Strokes’ Moretti engages in interactive art
NEW YORK — People listen — sometimes really carefully — to music, and Fabrizio Moretti, drummer of rock band The Strokes, certainly appreciates that. But, he says, it’s a one-way conversation.
Moretti yearned to have more of an artistic dialogue with the public, so he started one outside the Rag & Bone retail store in Soho, where he’s staged a sort of interactive pop-up art installation.
He put up a large display of removable half-religious saint-half-astronaut statuettes on a wall resembling a shrine and invited passers-by to take them. Some did, some didn’t. It was his version of a social experiment, he explained.
“I thought it was an interesting thing to see this struggle inside the viewer: Should they do something that’s — in a sense — wrong, but if they chose to do it, they’d be involved in this dialogue and exchange with me, and they could do it,” he said.
Sculpture isn’t new for Moretti, 33, who studied the subject at the State University of New York at New Paltz before he started touring. “I went to school for this,” he said, “but I’m new at sharing it with the public.”
The statues have been taken more quickly than he expected. He displayed them in a group of 24, and the plan was to keep the installation filled until Friday.
Demand has surpassed output.
“Everything else has all come to a halt during this. You should see my apartment now,” he said. “I’m making them at home, and it’s an absolute mess.”
There’s still music to be made, and Moretti says he and his bandmates, who released the album “Comedown Machine” earlier this year, are working on new material. He says, though, that he may become one of those hyphenated types — an artist-slash-musician.
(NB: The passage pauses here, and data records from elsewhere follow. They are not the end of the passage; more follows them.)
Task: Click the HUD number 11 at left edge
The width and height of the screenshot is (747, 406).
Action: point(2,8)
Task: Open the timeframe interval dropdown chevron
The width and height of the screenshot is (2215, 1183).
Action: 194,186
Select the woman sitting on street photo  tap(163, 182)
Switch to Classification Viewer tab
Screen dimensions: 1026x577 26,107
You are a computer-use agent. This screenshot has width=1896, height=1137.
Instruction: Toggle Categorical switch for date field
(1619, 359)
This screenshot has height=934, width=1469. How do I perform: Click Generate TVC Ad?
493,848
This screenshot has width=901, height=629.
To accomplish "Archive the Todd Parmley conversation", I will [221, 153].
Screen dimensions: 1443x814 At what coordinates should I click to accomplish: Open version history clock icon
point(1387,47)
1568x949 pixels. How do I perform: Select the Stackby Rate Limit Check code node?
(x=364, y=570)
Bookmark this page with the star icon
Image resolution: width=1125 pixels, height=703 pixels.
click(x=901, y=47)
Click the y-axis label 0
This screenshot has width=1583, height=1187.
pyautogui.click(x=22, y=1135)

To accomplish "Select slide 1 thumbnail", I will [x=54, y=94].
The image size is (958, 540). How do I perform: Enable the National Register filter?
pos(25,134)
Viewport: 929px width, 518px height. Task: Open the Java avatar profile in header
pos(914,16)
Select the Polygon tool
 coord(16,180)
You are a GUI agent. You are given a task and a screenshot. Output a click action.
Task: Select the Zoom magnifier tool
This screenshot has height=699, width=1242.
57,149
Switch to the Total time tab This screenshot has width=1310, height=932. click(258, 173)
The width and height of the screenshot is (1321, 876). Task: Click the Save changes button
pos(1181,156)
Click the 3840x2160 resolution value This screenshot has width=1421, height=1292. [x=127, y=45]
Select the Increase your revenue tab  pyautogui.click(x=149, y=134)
“I hate to sound jaded, but everything else has become routine and a business — that’s what the music industry has become to me — and I have to remind myself that creating is a privilege. Art has fueled creativity with a newfound fervor,” he said.
But his perch in front of Rag & Bone isn’t a sign that he’s taking on fashion, too. Designers Marcus Wainwright and David Neville have no competition to fear, Moretti said with a laugh. “They’re cool, rad. But fashion design? I think I’d be terrible at that.”